When Chichad was eighteen , he went back home for the first time , a prosperous catch with two hundred rupees of savings . He was promptly married off , his bride all of fifteen years . At nineteen , Chichad was a father , and at twenty one , he had a son who was Tulku’s age .

In those days , wool was not available in civilized balls . My grandmother bought skeins of wool , which had to be carefully unraveled into balls . This was painstaking work , and my grandmother used to summon Chichad for this task . He used to sit at her feet with the skein around his knees and wind the wool into balls. During this time he kept up a non stop chatter – talking about his life and his dreams.
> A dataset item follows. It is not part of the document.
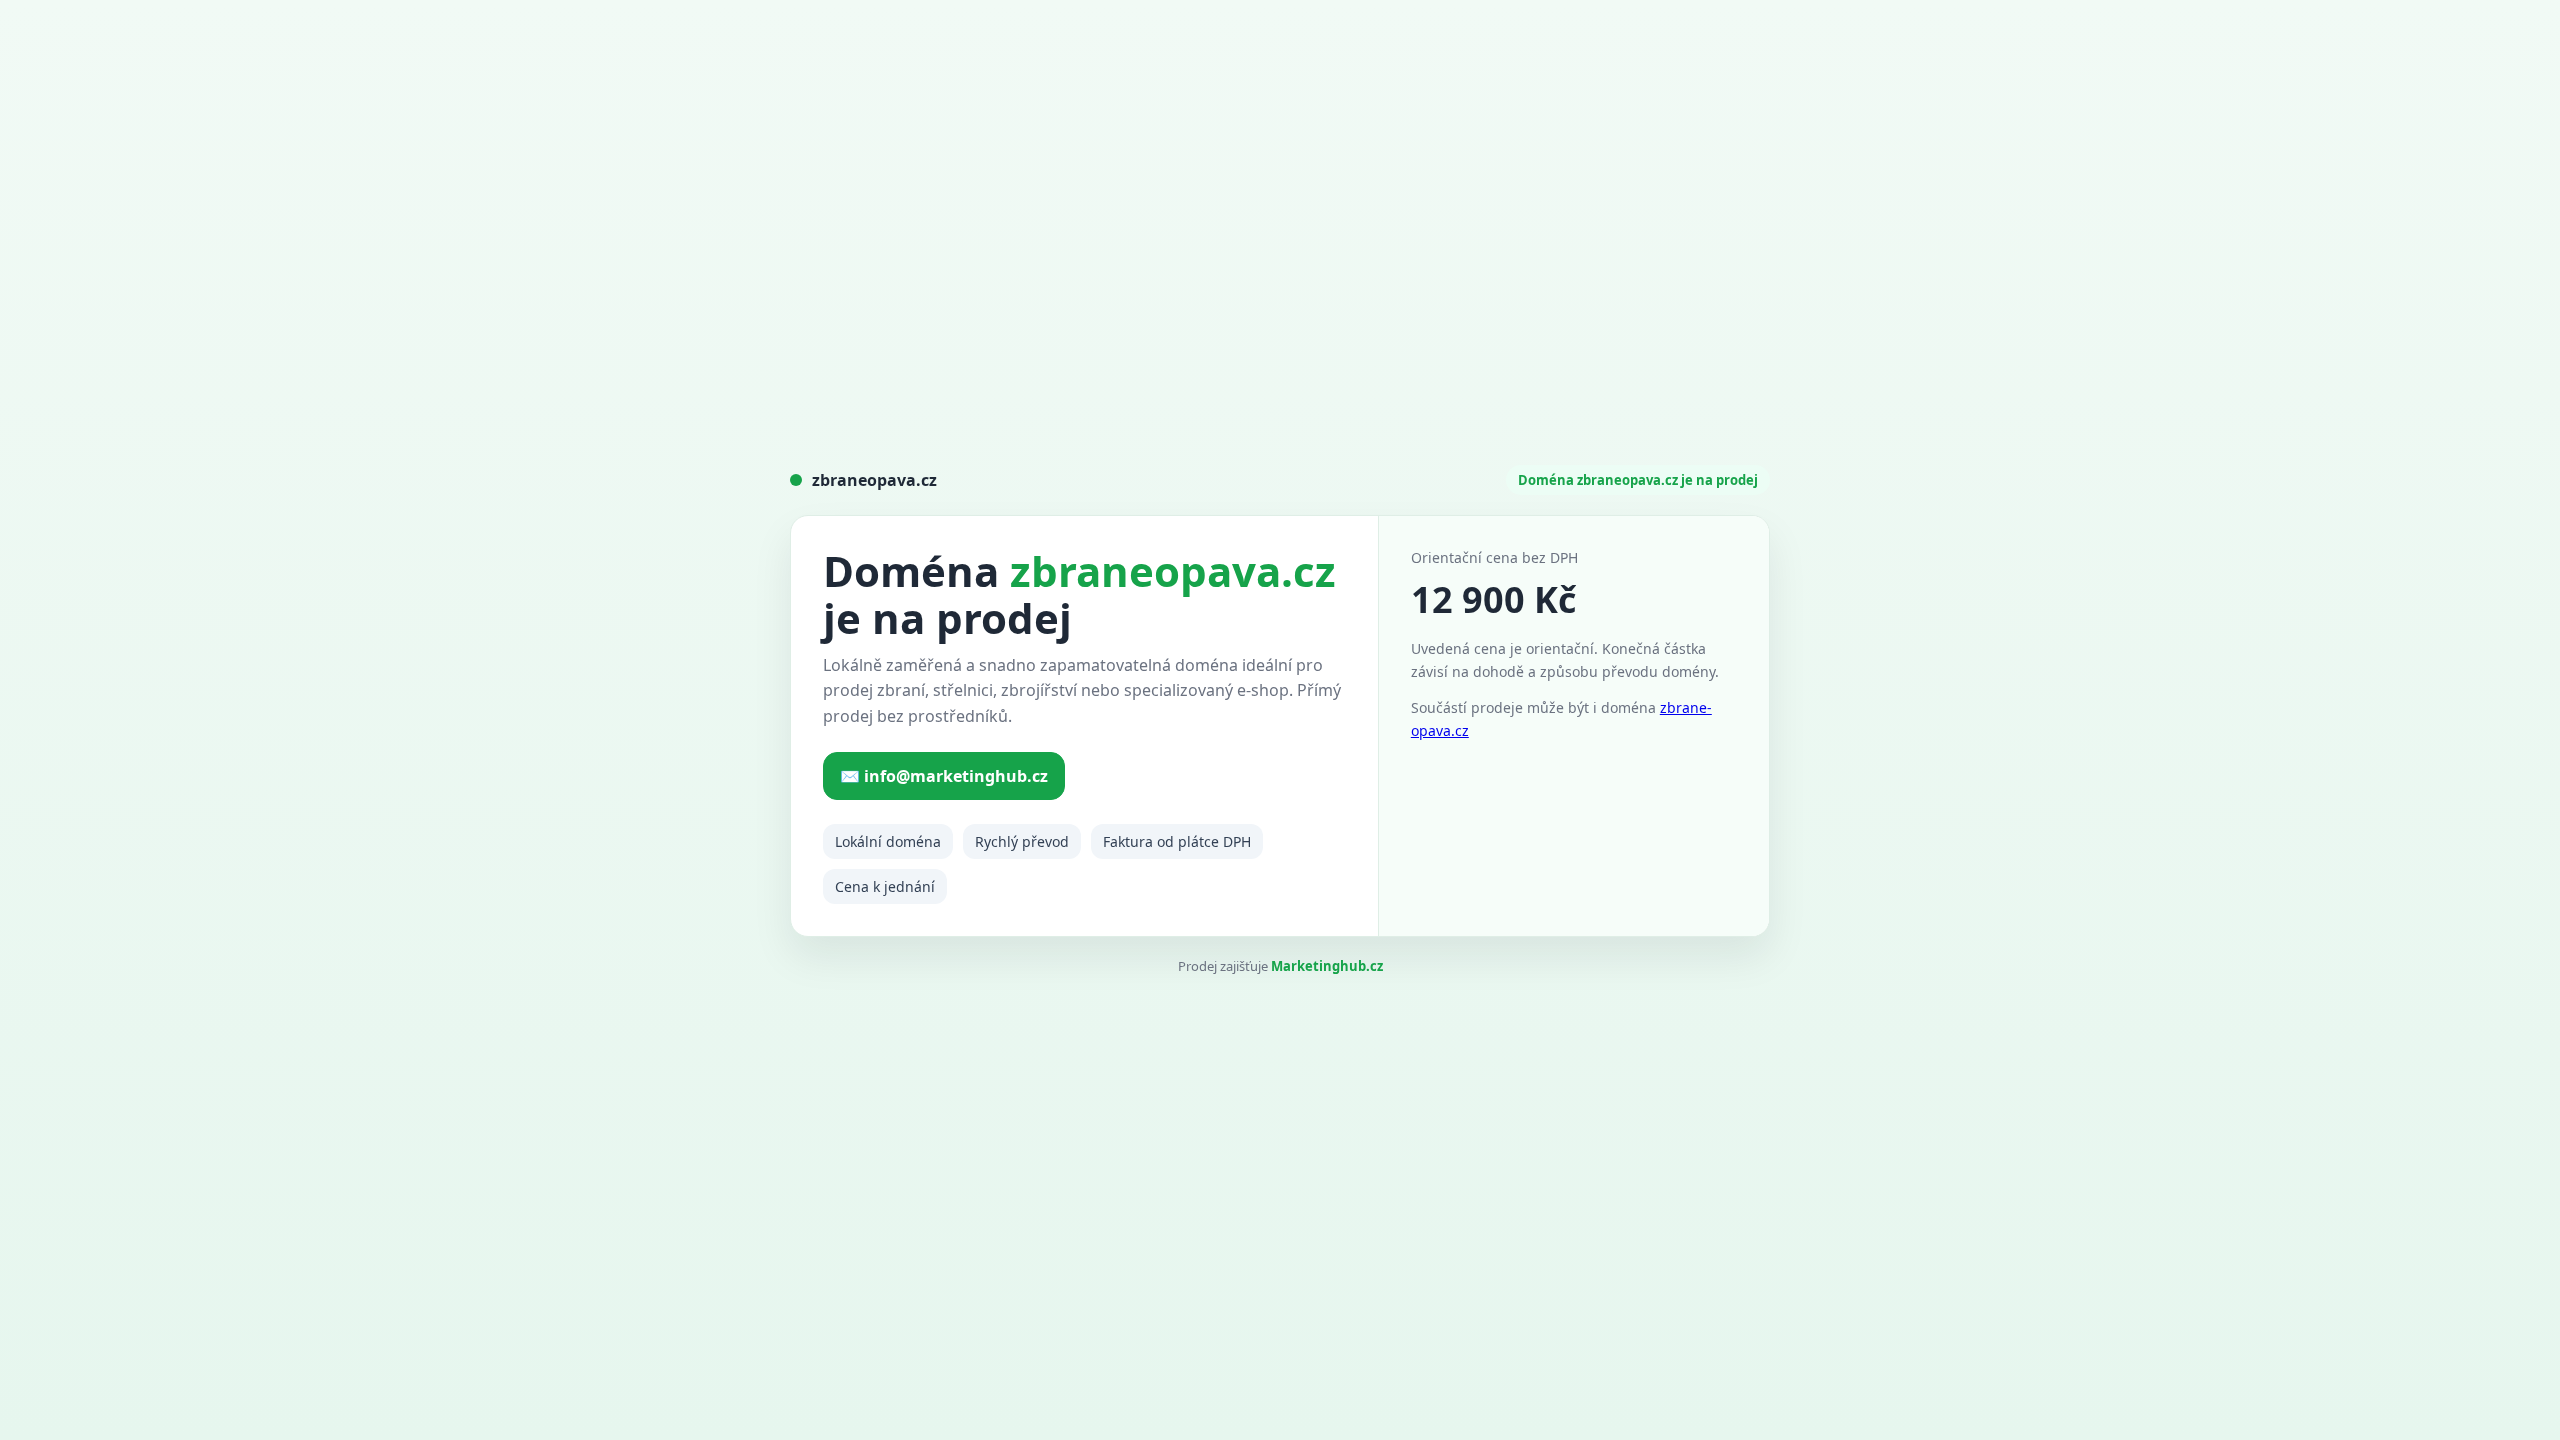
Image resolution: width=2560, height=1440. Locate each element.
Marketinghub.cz (1327, 966)
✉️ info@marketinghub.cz (944, 776)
We were two small huddles sitting beside Chichad , and Tulku’s huge eyes would glow darkly in excitement and adventure as he tried to get as close to Chichad as possible to be a part of those dreams.
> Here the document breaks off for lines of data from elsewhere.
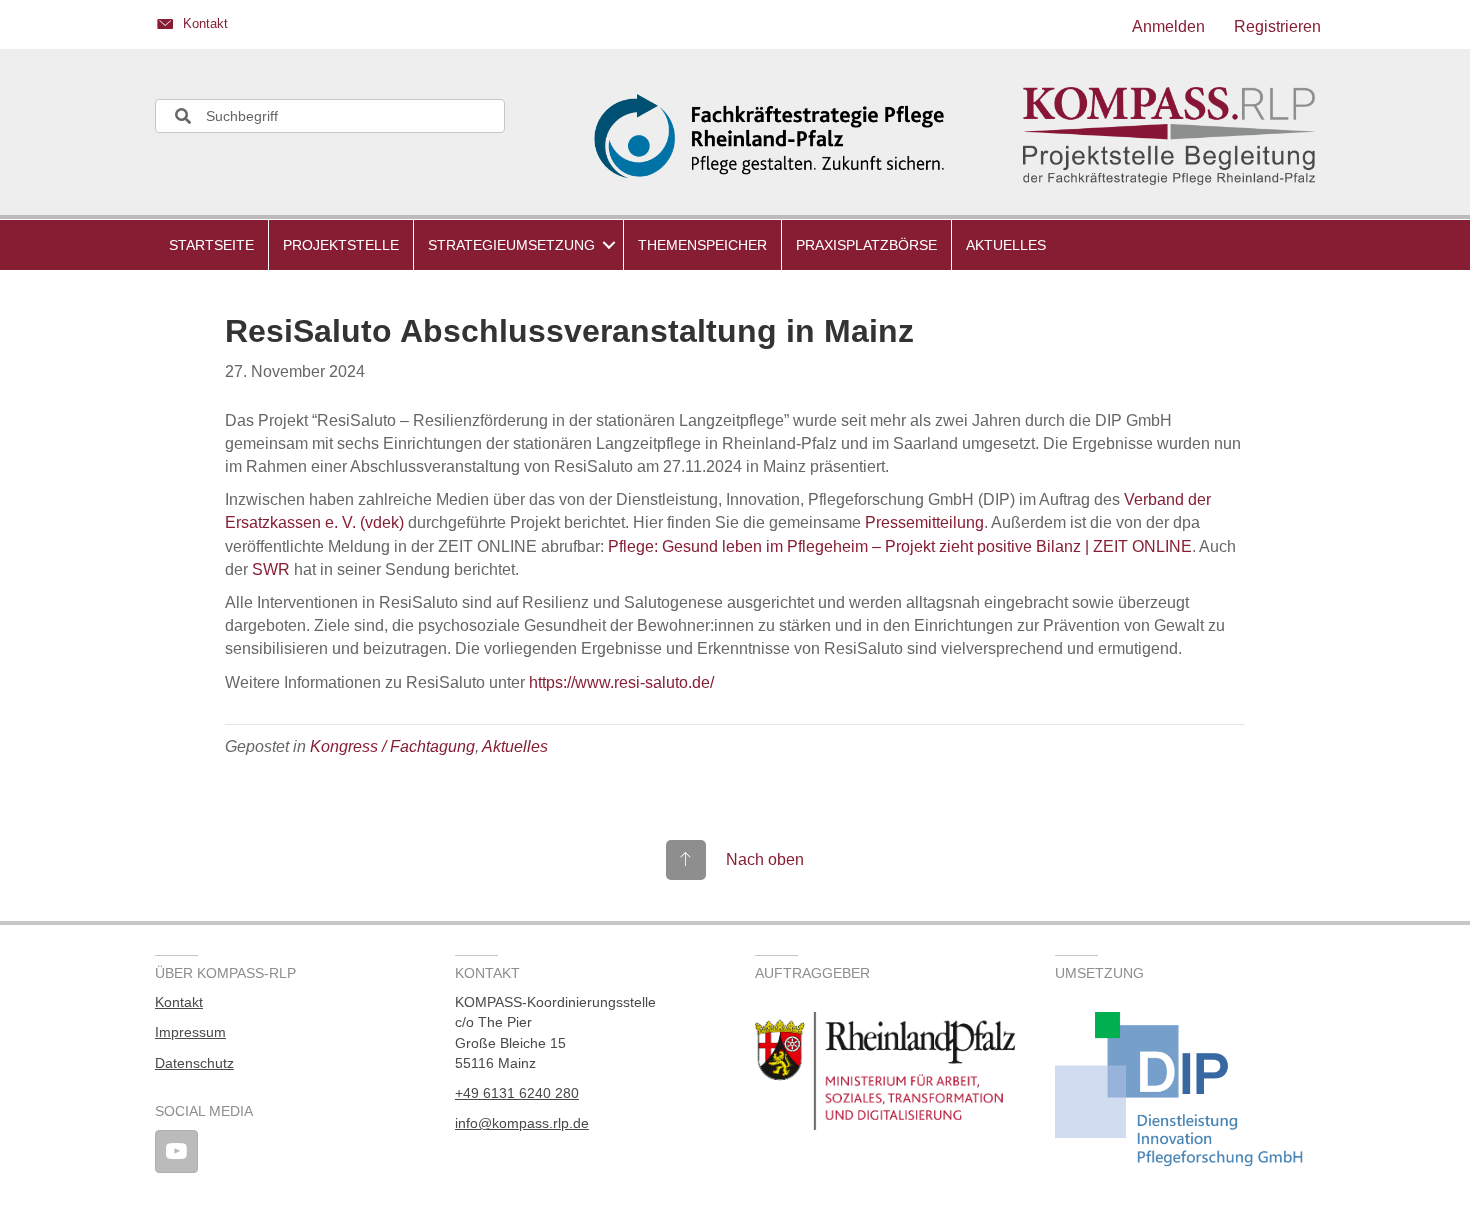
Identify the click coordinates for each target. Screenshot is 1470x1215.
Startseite (211, 245)
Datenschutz (194, 1063)
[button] (609, 245)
Chichad’s dreams were magnificent in their simplicity . He wanted to save enough money to go back to his village and open a pan bidi shop . That would give him enough money to help him build a ‘pucca’ house and put his son to school . That was very important to him .

“My son will study like babu ,and go to school everyday .”

School was ten km away in another village , which was no distance really for Chichad . He would sit his son astride his shoulders and make that trip four times a day , for a better future . His son would be a primary school teacher and when he was twenty one he would get him married . His eyes lit up as he foresaw his young daughter in law bringing him lunch at his pan bidi shop every afternoon. He would have two buffaloes and once a year he would come to Calcutta to bring the rich pure ghee from his buffaloes for us .

Chichad chewed contentedly on the left over roti and ‘gur’ which was his remuneration for rolling up the wool and dreamt on .

When Tulku was six or seven , we moved from Manicktolla to Kankurgachi , about ten km away to a block of flats . We had guards at our gates and our neighbors were professors who had moved from USA to India . There were imported perambulators and second hand station wagons and Corvettes . We nodded politely to their children who spoke with strange accents and missed our neighbors – Rekhadidi , Chitra , Neri terribly . We even missed our Chatu wala ,who gave Tulku a red plastic horse as a farewell gift .

Kankurgachi had plenty of water – twenty four hours a day . There was no need for a water wala any more . But Chichad still came , though clearly uncomfortable in this alien world where he had to climb four flights of stairs and had to press a bell to enter the house . He came with his rickshaw trudging ten kms , to give a young boy his rickshaw ride , a boy who was the same age as his long unseen son .

As things will be , over time Chichad’s visits to Kankurgachi dwindled . Those were troubled times – the Naxalite movement was in its incipient stage , and Kankurgachi being a new area used to be a little uncertain in terms of safety . We heard of bodies being dumped in the pond in front of our house and by early evening Kankurgachi used to bear a deserted look , so different from our little lane at Manicktolla . By this time Tulku had also started appreciating the relative superiority of a second hand Corvette over a hand pulled rickshaw , and while he was still very happy to see Chichad , the rickshaw did not exercise the same attraction as before .

I saw Chichad infrequently after that , when he used to come over to me as I waited to catch my schoolbus at Manicktolla . He wanted to know how Tulku was – was he taller , how much taller , was he eating well ? Did my parents scold him still , did they buy him lollipops everyday ? Did he still cry when he went to school every day ?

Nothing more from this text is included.